+++ Source records
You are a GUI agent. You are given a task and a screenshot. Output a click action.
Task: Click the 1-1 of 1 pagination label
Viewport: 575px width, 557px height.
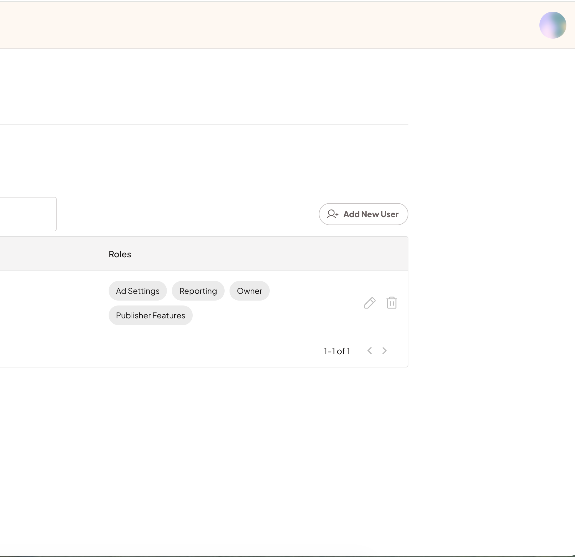[x=337, y=351]
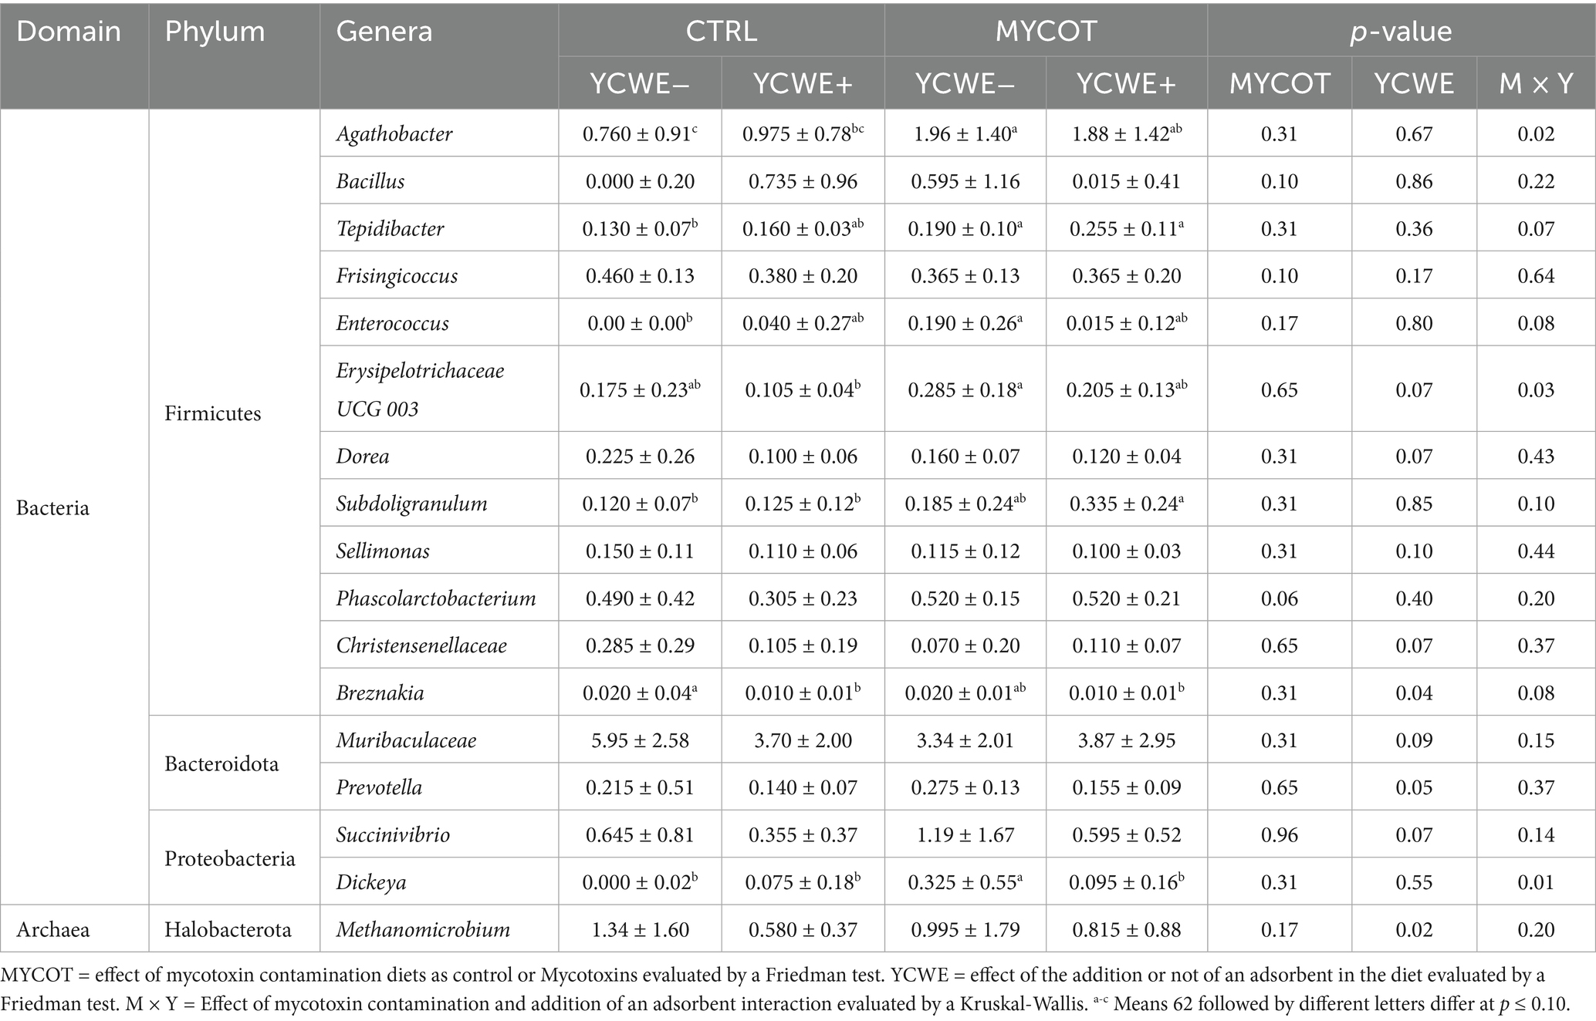Image resolution: width=1596 pixels, height=1021 pixels.
Task: Click the Phascolarctobacterium row label
Action: pyautogui.click(x=436, y=598)
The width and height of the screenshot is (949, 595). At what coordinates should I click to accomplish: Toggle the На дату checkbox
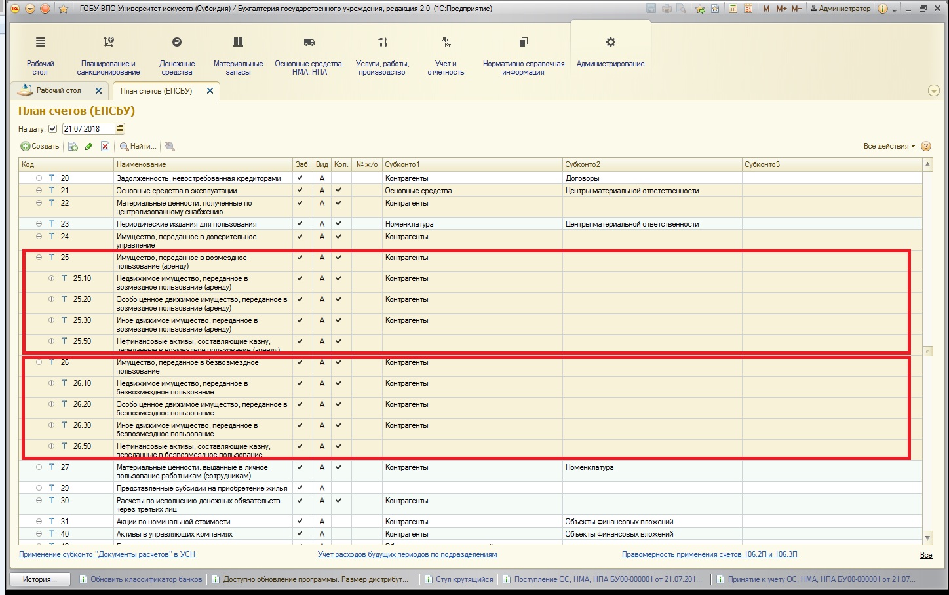click(53, 129)
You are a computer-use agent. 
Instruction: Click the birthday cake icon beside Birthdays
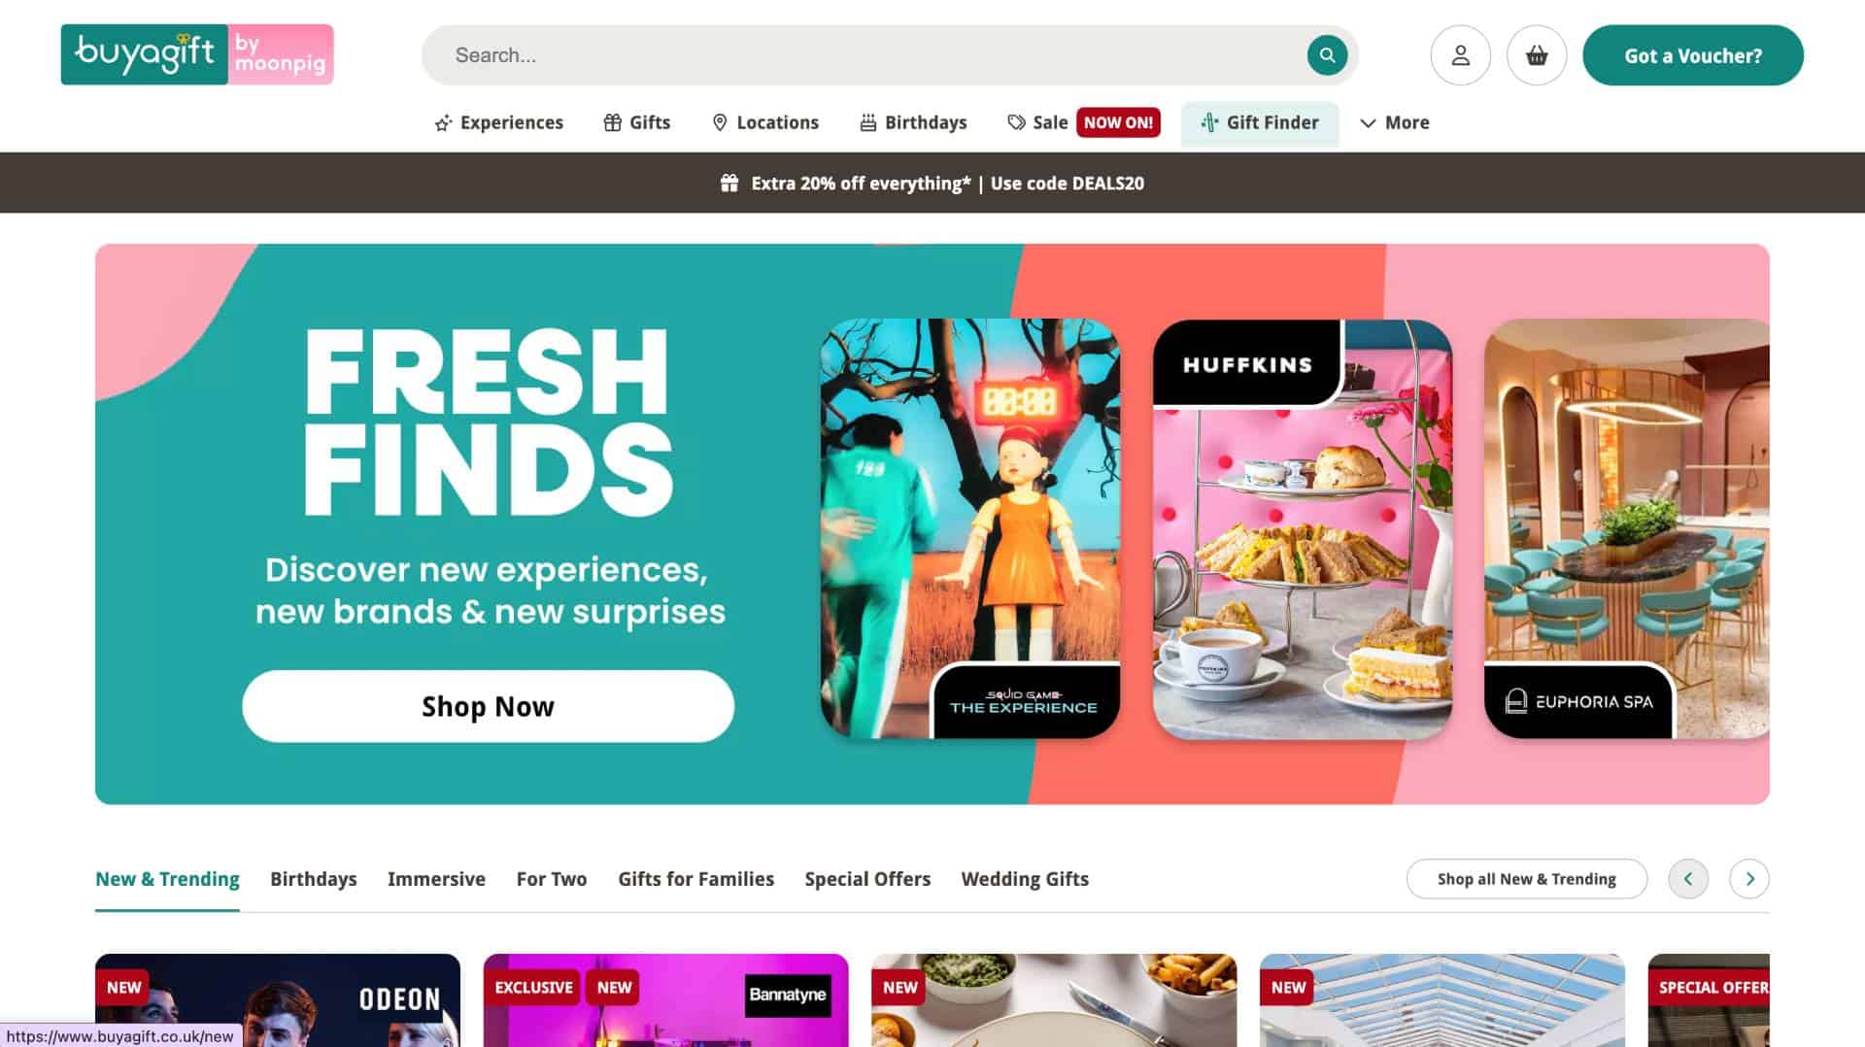[x=868, y=122]
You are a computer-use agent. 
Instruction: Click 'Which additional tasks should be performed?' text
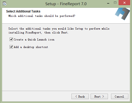click(42, 16)
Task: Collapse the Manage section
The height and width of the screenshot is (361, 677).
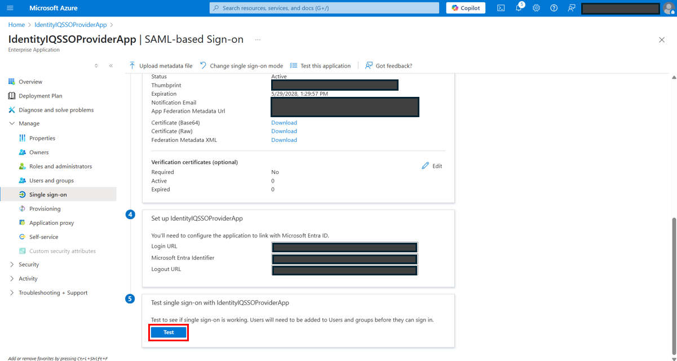Action: pyautogui.click(x=28, y=123)
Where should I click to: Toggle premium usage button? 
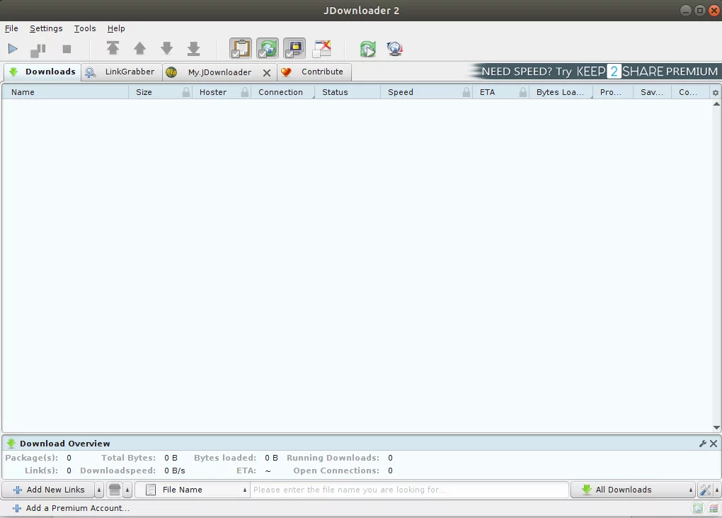click(x=294, y=49)
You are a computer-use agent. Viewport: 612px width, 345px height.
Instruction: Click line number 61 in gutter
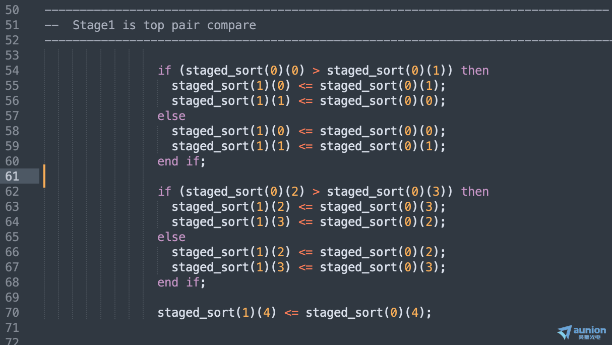pos(12,176)
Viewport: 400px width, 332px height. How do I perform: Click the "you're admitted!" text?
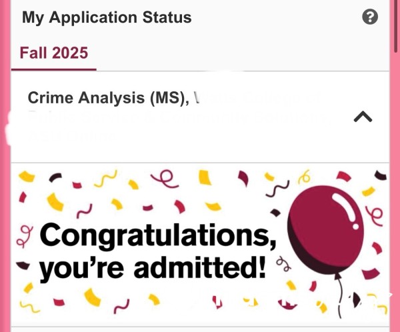tap(153, 269)

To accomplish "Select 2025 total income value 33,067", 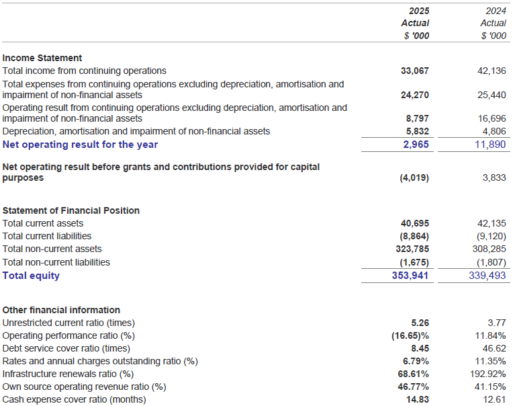I will coord(414,71).
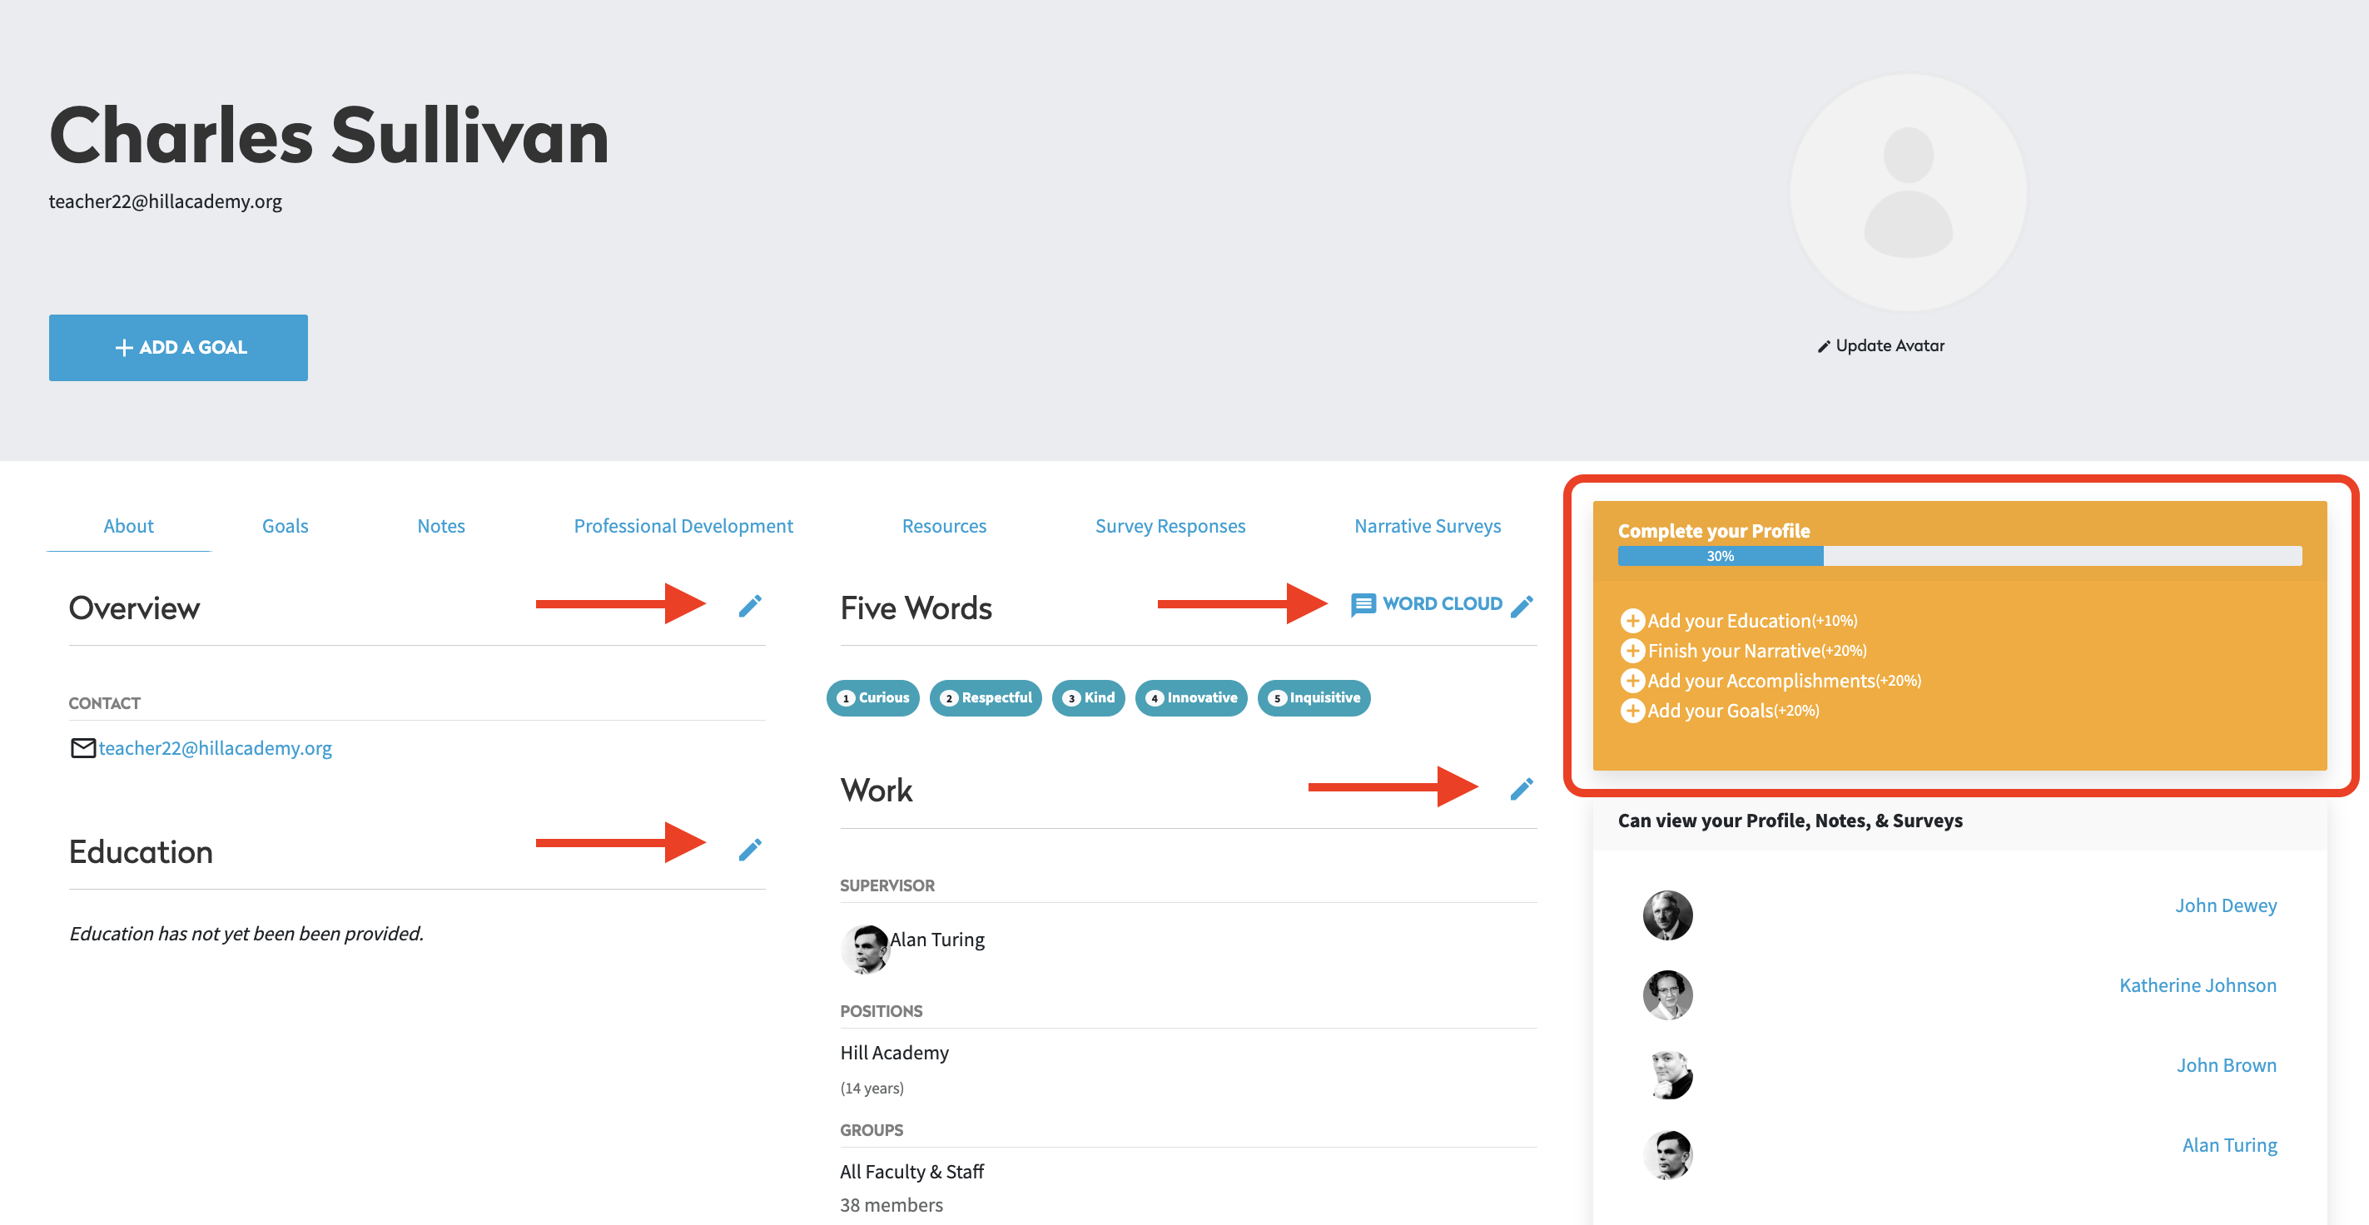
++++++
Extract all lines from the data in which "agent" is found.

Written response:
You are a GUI agent. You are given a task and a screenshot. Output a click action.
You are a computer-use agent. 
You are a computer-use agent. 
You are a computer-use agent. Viewport: 612px width, 345px height.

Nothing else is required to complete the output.